This past week I was able to attend this year’s annual American Alliance of Museums conference in St. Louis, Missouri. It was my second year attending the conference and as I did last year, I planned for full days of sessions on diversity and inclusion within the museum field. I was excited, ready to have these critical dialogues with other like-minded individuals and focused.
Whereas last year’s AAM conference was to get a feel for the environment and test the waters as a newbie, this year I was ready to hit the ground running. I brought my A game and was not disappointed. Here, I share a few highlights and things I’ve learned:
- Museums in this current political climate have a responsibility in playing an active role in affirming diversity and fostering inclusion in communities across the U.S. This was reiterated at several sessions and during featured speaker’s presentations. Museums are memory holders, cultural diplomacy agents, sanctuaries, and a hub for civic engagement and as such, must take on the role of reacting to community needs.
- Allyship is a lived practice. This session with Alyssa Greenberg, Wendy Ng, Keonna Hendrick, and Syrus Ware attracted a full house with their passionate presentation that inspired us all.
- Diversity and inclusion are practices, NOT end points.
- Pause and listen! Create opportunities and do not monopolize these spaces.
- Seek out answers. Do not expect others to teach you (PoC are not here to be your guiding star – do your own homework).
- Allyship is a conscious and constant practice. Allies don’t retreat into their privilege.
- Build inclusion into budgets.
- When creating a diversity plan, be sure that you do NOTHING about us, without us.
- If museums want to be relevant, they have to structurally change.

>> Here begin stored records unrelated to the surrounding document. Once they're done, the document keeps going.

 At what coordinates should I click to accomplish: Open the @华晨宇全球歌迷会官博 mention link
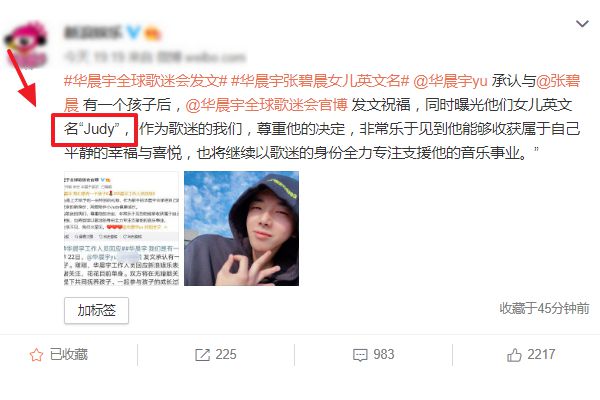[x=266, y=105]
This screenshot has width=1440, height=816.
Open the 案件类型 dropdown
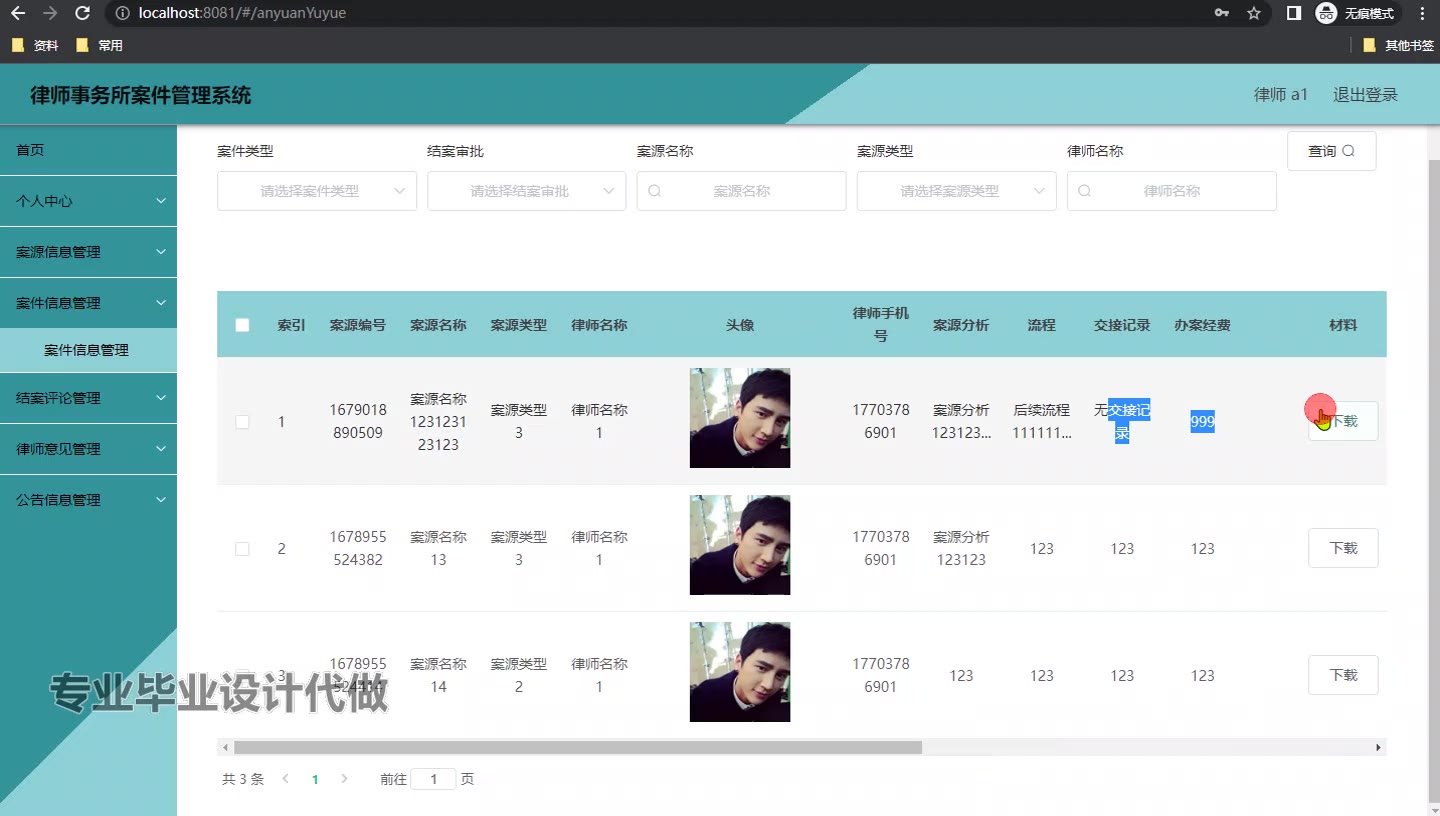point(317,191)
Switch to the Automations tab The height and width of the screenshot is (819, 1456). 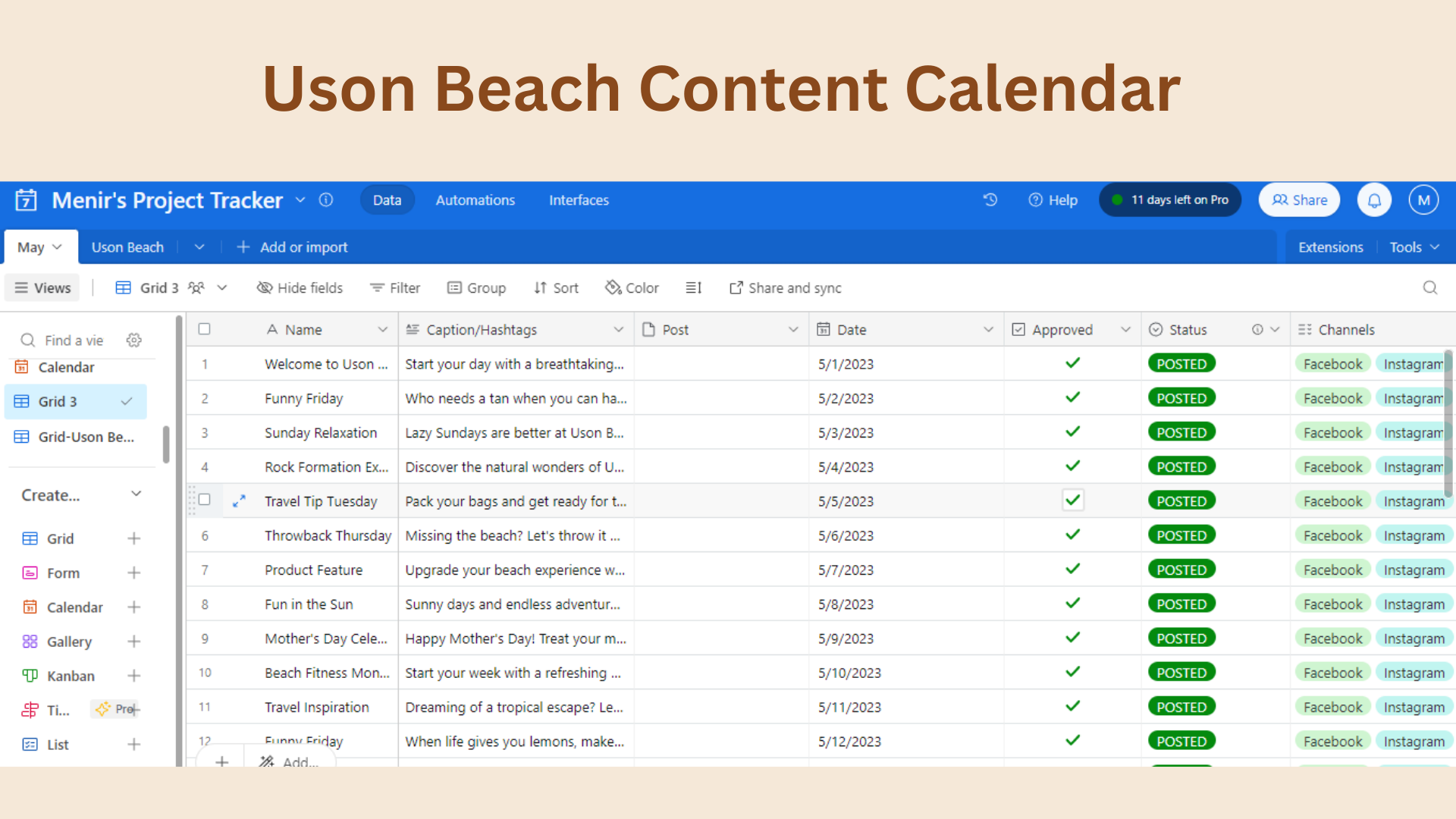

- You shouldn’t have to make a business case for diversity (as a country, we are getting more and more diverse whether you like it or not).
- “We’re not doing this to look like a United Colors of Bentton ad, we’re doing this to undo the patterns of colonialism.” -Alyssa Greenberg
- We need to elevate ALL stories. Disabilities are NOT the barrier to access, societies that don’t accommodate disabilities are.
- ALL OF BRYAN STEVENSON’S SPEECH (will be available on AAM).
- The Latino Network Luncheon is a great way to meet and network with fantastic professionals in the field.
- #AAM2017SlaveAuction was an intense tweet dialogue that addressed a poor expo display decision a vendor made that resulted in necessary discussion about what happens when you don’t center PoC (and assume a white audience). Much more on this under the hashtag – do follow; v important points made.
I met wonderful people and I truly learned a lot from fellow AAMers who have been in the field working on museum diversity and inclusion for years. I made some good connections and hope that these opportunities will serve as insight to better A Latina in Museums and help connect us all to ways in which we can create a museum field that is inclusive of all our stories.